LE CONTRADDIZIONI DI VERONICA – Nei due verbali fin qui firmati, Veronica si è contraddetta anche su quanto accaduto dopo aver lasciato Loris. La sera del 29 novembre ha sostenuto di esser andata direttamente al corso di cucina al castello di Donnafugata. Il giorno dopo, invece, di esser passata per casa per alcune “faccende domestiche” prima di raggiungere la tenuta, uscendo alle 9.15 da casa. Quel che invece dicono le telecamere è che la madre di Loris rientra a casa alle 8.49 e ci rimane fino alle 9.25. Dunque 36 minuti in cui è a casa con il figlio, che a scuola non è mai andato, e in cui parla al telefono una sola volta, alle 9.23, con il marito.
L’AUTO VICINO AL MULINO – Agli investigatori la mamma di Loris ha detto di esser uscita, di esser passata per dei cassonetti con l’obiettivo di buttare il sacchetto della spazzatura dimenticato da Loris e poi di essere andata al castello di Donnafugata. Le telecamere dicono però che alle 9:27:08 la sua Polo era a 50 metri dalla strada che porta al Mulino Vecchio. E 9 minuti dopo viene ripresa da un’altra telecamera posizionata in un punto che, hanno accertato gli investigatori rifacendo il percorso con la stessa donna, si raggiunge in 3 minuti. Cosa ha fatto dunque Veronica in quei 6 minuti nei pressi della strada che porta al Mulino Vecchio?

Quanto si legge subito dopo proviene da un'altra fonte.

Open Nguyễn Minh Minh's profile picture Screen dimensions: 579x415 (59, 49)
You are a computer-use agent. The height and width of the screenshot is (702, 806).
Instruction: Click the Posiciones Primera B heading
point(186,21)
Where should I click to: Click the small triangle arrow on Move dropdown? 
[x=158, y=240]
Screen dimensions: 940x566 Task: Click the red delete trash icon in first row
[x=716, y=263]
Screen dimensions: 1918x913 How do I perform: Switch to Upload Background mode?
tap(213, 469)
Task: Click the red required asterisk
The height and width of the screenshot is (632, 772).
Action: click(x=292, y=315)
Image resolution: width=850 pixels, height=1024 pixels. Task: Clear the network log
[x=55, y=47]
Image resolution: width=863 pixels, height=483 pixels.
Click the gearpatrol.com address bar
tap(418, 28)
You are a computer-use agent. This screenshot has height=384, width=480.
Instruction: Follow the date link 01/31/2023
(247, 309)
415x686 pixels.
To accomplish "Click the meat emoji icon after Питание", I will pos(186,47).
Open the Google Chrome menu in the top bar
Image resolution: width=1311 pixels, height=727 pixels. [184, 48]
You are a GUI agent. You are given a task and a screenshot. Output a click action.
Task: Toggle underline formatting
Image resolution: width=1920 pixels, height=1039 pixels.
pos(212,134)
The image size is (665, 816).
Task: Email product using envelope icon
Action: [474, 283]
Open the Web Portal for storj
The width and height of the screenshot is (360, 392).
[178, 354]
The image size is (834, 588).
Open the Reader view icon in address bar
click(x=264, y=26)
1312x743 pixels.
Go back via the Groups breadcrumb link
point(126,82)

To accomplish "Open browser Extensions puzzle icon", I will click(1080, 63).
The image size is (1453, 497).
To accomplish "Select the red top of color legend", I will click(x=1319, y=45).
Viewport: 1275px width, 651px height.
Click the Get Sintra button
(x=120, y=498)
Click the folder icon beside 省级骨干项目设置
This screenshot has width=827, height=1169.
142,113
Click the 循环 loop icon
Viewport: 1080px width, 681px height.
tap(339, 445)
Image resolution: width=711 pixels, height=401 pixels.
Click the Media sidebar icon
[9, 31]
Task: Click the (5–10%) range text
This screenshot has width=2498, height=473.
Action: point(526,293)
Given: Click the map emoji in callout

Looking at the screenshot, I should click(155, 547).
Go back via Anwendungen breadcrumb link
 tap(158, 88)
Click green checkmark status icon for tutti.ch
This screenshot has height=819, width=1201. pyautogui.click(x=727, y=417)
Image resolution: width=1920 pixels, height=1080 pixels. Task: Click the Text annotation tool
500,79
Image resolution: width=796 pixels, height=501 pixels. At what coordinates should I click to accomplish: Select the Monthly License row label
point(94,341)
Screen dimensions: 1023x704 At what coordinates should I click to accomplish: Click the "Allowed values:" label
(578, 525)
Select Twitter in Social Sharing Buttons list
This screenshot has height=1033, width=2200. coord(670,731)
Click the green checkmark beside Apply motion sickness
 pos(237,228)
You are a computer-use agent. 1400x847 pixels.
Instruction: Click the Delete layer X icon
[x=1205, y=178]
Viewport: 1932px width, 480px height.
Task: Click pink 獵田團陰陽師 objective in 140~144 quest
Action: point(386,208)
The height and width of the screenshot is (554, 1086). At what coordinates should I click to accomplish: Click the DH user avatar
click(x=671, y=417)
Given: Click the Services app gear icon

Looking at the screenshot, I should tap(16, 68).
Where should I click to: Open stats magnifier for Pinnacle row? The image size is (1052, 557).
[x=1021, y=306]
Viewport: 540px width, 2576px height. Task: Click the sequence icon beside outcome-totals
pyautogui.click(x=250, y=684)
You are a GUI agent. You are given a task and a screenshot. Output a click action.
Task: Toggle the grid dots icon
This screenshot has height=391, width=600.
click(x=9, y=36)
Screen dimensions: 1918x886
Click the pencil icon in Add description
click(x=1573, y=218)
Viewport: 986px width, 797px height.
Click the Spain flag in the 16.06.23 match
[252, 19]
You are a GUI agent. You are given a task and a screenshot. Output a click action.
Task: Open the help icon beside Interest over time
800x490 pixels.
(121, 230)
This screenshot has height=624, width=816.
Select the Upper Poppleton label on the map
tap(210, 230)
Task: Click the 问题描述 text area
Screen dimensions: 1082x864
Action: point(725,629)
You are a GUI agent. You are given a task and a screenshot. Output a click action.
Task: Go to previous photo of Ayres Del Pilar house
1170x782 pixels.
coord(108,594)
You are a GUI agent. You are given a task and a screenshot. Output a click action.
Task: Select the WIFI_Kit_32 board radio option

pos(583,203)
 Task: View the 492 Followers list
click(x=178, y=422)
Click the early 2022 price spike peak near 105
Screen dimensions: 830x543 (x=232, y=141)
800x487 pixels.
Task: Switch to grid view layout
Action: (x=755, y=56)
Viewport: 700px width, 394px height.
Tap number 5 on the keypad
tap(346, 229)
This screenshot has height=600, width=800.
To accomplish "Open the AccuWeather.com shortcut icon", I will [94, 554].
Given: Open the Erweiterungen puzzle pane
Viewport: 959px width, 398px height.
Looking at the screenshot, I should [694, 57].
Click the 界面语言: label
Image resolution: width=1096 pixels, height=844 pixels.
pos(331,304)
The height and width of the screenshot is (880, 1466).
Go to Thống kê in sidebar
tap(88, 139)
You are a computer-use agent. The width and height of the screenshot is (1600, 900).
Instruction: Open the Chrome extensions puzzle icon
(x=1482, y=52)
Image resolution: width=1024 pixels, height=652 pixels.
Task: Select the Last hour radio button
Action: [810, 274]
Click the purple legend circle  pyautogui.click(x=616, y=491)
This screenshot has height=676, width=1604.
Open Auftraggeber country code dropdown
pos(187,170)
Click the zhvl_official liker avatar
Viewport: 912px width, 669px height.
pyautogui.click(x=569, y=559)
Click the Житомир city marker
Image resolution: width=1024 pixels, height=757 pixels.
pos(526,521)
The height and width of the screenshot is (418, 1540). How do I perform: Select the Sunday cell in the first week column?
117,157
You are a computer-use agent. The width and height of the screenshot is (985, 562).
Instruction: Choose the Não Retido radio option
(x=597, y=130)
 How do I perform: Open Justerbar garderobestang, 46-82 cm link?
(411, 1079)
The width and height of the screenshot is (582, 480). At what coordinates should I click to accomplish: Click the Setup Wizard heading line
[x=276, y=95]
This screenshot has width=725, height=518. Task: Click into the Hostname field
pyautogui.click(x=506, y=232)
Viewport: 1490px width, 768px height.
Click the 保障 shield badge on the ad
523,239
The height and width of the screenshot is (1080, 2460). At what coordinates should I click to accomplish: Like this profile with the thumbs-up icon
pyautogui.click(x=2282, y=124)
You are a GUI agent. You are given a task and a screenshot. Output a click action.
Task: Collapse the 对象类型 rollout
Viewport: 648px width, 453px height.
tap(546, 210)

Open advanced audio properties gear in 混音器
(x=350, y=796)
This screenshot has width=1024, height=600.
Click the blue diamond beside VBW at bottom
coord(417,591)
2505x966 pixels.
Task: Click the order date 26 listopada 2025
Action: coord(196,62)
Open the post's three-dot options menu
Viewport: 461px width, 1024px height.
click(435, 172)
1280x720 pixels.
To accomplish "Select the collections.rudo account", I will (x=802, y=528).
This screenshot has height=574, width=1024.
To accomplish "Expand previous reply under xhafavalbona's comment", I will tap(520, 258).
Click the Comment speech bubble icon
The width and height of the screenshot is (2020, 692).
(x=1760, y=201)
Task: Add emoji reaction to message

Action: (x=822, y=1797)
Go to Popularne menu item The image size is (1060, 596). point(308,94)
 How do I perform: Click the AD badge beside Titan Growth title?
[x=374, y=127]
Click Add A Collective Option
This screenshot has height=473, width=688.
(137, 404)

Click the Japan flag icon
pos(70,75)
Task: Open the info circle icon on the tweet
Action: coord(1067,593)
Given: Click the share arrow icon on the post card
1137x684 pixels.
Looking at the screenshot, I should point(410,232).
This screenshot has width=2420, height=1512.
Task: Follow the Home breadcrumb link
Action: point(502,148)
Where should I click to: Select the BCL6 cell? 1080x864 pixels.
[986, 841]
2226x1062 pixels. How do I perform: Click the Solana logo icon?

A CASA CON IL PICCOLO – Dopo questo giro, Veronica torna ancora una volta a casa, dove rimane per 3 minuti e mezzo. Poi riparte, le telecamere indicano circa le 9.42, e questa volta va a Donnafugata dove arriverà alle 9.55 circa. Cosa va a fare a casa in quei 210 secondi? Investigatori ed inquirenti ipotizzano che sia andata a recuperare lo zainetto blu con le cinghie gialle di Loris, che non è ancora stato trovato.